── SUPPLIED ENTRIES ──
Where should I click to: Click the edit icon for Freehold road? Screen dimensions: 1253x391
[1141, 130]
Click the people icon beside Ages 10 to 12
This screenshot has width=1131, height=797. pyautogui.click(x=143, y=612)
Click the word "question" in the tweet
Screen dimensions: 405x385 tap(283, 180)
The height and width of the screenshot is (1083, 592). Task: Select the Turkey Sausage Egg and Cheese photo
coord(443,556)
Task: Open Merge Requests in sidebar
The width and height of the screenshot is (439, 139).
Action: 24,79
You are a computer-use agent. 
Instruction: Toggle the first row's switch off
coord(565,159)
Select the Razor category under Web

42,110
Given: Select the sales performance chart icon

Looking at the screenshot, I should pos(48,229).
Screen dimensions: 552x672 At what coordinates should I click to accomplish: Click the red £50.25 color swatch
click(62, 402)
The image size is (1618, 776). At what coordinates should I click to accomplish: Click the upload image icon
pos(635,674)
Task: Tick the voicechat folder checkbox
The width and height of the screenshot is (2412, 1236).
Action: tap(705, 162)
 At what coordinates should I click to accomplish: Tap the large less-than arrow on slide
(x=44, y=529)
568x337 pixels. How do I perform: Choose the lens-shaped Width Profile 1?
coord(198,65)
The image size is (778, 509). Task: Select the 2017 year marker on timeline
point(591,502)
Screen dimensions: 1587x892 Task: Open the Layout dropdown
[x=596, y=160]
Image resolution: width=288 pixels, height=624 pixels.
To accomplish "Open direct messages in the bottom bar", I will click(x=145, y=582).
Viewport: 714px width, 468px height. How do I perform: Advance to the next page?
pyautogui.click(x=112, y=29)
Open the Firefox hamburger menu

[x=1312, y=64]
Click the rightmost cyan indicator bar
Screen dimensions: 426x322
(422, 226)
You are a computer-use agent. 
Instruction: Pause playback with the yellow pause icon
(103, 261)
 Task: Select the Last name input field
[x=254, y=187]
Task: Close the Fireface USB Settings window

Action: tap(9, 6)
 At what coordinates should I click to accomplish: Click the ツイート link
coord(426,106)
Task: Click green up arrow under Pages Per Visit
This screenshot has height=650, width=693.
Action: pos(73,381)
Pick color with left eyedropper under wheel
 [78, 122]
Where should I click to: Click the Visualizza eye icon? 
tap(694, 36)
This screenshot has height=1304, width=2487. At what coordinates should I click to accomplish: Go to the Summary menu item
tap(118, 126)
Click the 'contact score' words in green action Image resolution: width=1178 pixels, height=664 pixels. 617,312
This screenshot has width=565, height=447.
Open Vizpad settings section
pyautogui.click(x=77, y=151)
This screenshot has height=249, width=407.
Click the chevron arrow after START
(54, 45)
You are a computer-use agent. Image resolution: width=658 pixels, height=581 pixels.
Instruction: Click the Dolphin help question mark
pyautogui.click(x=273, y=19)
───
Could you replace every "At what coordinates should I click to accomplish" in the data above with "Where do I click to accomplish" and write out all the lines again, leaving everything else unchanged?

Where should I click to: Click the edit icon for Freehold road? Screen dimensions: 1253x391
[1141, 130]
Click the people icon beside Ages 10 to 12
This screenshot has width=1131, height=797. pyautogui.click(x=143, y=612)
Click the word "question" in the tweet
Screen dimensions: 405x385 tap(283, 180)
The height and width of the screenshot is (1083, 592). Task: Select the Turkey Sausage Egg and Cheese photo
coord(443,556)
Task: Open Merge Requests in sidebar
The width and height of the screenshot is (439, 139).
Action: 24,79
You are a computer-use agent. 
Instruction: Toggle the first row's switch off
coord(565,159)
Select the Razor category under Web

42,110
Given: Select the sales performance chart icon

Looking at the screenshot, I should pos(48,229).
Screen dimensions: 552x672 Where do I click to accomplish: Click the red £50.25 color swatch
click(62, 402)
The image size is (1618, 776). Where do I click to accomplish: Click the upload image icon
pos(635,674)
Task: Tick the voicechat folder checkbox
The width and height of the screenshot is (2412, 1236).
Action: tap(705, 162)
 Where do I click to accomplish: Tap the large less-than arrow on slide
(x=44, y=529)
568x337 pixels. How do I perform: Choose the lens-shaped Width Profile 1?
coord(198,65)
The image size is (778, 509). Task: Select the 2017 year marker on timeline
point(591,502)
Screen dimensions: 1587x892 Task: Open the Layout dropdown
[x=596, y=160]
Image resolution: width=288 pixels, height=624 pixels.
To accomplish "Open direct messages in the bottom bar", I will click(x=145, y=582).
Viewport: 714px width, 468px height. How do I perform: Advance to the next page?
pyautogui.click(x=112, y=29)
Open the Firefox hamburger menu

[x=1312, y=64]
Click the rightmost cyan indicator bar
Screen dimensions: 426x322
(422, 226)
You are a computer-use agent. 
Instruction: Pause playback with the yellow pause icon
(103, 261)
 Task: Select the Last name input field
[x=254, y=187]
Task: Close the Fireface USB Settings window

Action: tap(9, 6)
 Where do I click to accomplish: Click the ツイート link
coord(426,106)
Task: Click green up arrow under Pages Per Visit
This screenshot has height=650, width=693.
Action: pos(73,381)
Pick color with left eyedropper under wheel
 [78, 122]
Where should I click to: Click the Visualizza eye icon? 
tap(694, 36)
This screenshot has height=1304, width=2487. Where do I click to accomplish: Go to the Summary menu item
tap(118, 126)
Click the 'contact score' words in green action Image resolution: width=1178 pixels, height=664 pixels. 617,312
This screenshot has width=565, height=447.
Open Vizpad settings section
pyautogui.click(x=77, y=151)
This screenshot has height=249, width=407.
Click the chevron arrow after START
(54, 45)
You are a computer-use agent. Image resolution: width=658 pixels, height=581 pixels.
Instruction: Click the Dolphin help question mark
pyautogui.click(x=273, y=19)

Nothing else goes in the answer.